[Set exercise a]
Answer these questions about the Condor introduction below:
(i) On what date was the training given?
(ii) Whose one-sentence statement of the Condor philosophy is quoted?
(iii) According to the "Reliably run..." section, what handles every responsibility in the system?

Introduction to HTC and Condor for (CE) Administrators

INFN online training - March 15th, 2022.
Francesco Prelz, francesco.prelz@mi.infn.it
⇔ Program
- High Throughput vs High Performance - why ?
- Role, structure and interplay of the
(HT)Condor
daemons.
Or (1): where are policies configured and enforced?.
Or (2): what are the differences among the three VMs we just set up? - The job life-cycle. "Where" the heck "is" my (or her/his) job ?
- Log files, debug levels and other information sources.
- Brief hands-on session.
⇔ High Performance or High Throughput?
- As usual, the best computing equipment is the one tailored to the application at hand.
- If it weren't for the price tag, anyone would ask for as many execution cores as possible, all available in parallel, now.
- Indeed, institutions that try to elbow their way through the Top 500 list cannot be too concerned about the price tag.
- When "now" and "as many as possible" aren't a real application requirement (as in the many "pleasantly parallel" cases we know well), any available computing equipment, even if slow, heterogeneous and/or poorly connected can contribute some amount of progress to the overall effort. As long as there are tools to harness the workload in that way...
- A few pictures are better than a thousand words!
HTC picture (1/3)
high-throughput / ![]() |
high-performance |
![]() |
![]() |
HTC picture (2/3)
high-throughput / ![]() |
high-performance |
![]() |
![]() |
HTC picture (3/3)
high-throughput / ![]() |
high-performance |
| FLOPY | FLOPS |
![]() |
![]() |
⇔ Condor "philosophy"
Condor philosophy in one sentence (Greg Thain's):
To reliably run as many jobs as possible
on as many machines as possible, subject to all constraints.
(in order of precedence - reliability is first! - "Jobs are like money in the bank"®)
- All daemons take a crisply defined responsibility in realising this first principle.
|
Let's first agree on some generic batch system terminology:
|
⇔ Reliably run...
- Every responsibility in the system is handled by a daemon, typically a UNIX process (unless you are on Windows).
- Each process knows how to exit nicely, handle and report failures.

[Supplied information]

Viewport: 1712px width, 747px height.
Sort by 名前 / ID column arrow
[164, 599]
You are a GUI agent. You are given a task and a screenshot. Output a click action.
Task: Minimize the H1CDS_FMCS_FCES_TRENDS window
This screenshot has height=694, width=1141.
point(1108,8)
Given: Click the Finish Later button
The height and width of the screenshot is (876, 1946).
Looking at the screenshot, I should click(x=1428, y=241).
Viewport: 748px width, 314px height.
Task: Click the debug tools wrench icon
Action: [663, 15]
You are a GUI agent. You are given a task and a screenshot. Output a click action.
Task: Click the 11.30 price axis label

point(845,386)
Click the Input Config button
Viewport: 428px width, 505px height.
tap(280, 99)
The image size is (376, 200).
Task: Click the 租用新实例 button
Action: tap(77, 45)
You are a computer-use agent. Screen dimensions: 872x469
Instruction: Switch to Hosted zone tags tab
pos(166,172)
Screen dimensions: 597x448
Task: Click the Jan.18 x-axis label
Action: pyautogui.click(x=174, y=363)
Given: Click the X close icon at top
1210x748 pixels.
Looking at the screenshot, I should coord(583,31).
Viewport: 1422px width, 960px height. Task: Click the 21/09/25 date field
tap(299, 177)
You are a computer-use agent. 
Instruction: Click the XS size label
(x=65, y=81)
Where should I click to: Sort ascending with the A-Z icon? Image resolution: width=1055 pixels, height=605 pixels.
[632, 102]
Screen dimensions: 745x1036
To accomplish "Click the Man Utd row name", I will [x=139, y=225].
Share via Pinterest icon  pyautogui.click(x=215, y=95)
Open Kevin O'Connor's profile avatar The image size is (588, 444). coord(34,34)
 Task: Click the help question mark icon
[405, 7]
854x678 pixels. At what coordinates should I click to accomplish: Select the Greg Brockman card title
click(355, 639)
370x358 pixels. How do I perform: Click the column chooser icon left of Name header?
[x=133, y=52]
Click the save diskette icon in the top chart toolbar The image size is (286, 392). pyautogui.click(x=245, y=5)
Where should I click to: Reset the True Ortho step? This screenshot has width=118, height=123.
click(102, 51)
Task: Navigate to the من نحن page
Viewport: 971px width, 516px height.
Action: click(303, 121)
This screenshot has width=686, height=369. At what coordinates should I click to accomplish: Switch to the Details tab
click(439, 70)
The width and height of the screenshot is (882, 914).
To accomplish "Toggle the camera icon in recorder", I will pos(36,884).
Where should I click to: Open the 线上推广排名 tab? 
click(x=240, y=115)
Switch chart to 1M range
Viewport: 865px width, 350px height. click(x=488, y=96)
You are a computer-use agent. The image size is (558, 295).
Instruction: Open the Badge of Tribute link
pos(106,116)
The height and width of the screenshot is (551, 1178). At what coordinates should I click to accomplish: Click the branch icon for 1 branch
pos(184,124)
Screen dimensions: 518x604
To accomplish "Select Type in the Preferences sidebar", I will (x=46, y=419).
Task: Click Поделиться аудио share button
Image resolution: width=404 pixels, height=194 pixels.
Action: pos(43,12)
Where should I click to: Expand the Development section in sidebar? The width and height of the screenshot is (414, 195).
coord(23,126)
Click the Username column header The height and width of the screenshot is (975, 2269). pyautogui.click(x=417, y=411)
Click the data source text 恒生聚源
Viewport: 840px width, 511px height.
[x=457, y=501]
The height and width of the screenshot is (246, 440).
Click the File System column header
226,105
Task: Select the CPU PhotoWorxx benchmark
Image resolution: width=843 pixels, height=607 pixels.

[Set exercise b] Write out the rows exactly, from the first line of the rows through the line that contains "Action: [663, 15]", both included.

[Worked solution a]
(i) March 15th, 2022.
(ii) Greg Thain's.
(iii) A daemon, typically a UNIX process (unless you are on Windows).

[Worked solution b]
Viewport: 1712px width, 747px height.
Sort by 名前 / ID column arrow
[164, 599]
You are a GUI agent. You are given a task and a screenshot. Output a click action.
Task: Minimize the H1CDS_FMCS_FCES_TRENDS window
This screenshot has height=694, width=1141.
point(1108,8)
Given: Click the Finish Later button
The height and width of the screenshot is (876, 1946).
Looking at the screenshot, I should click(x=1428, y=241).
Viewport: 748px width, 314px height.
Task: Click the debug tools wrench icon
Action: [663, 15]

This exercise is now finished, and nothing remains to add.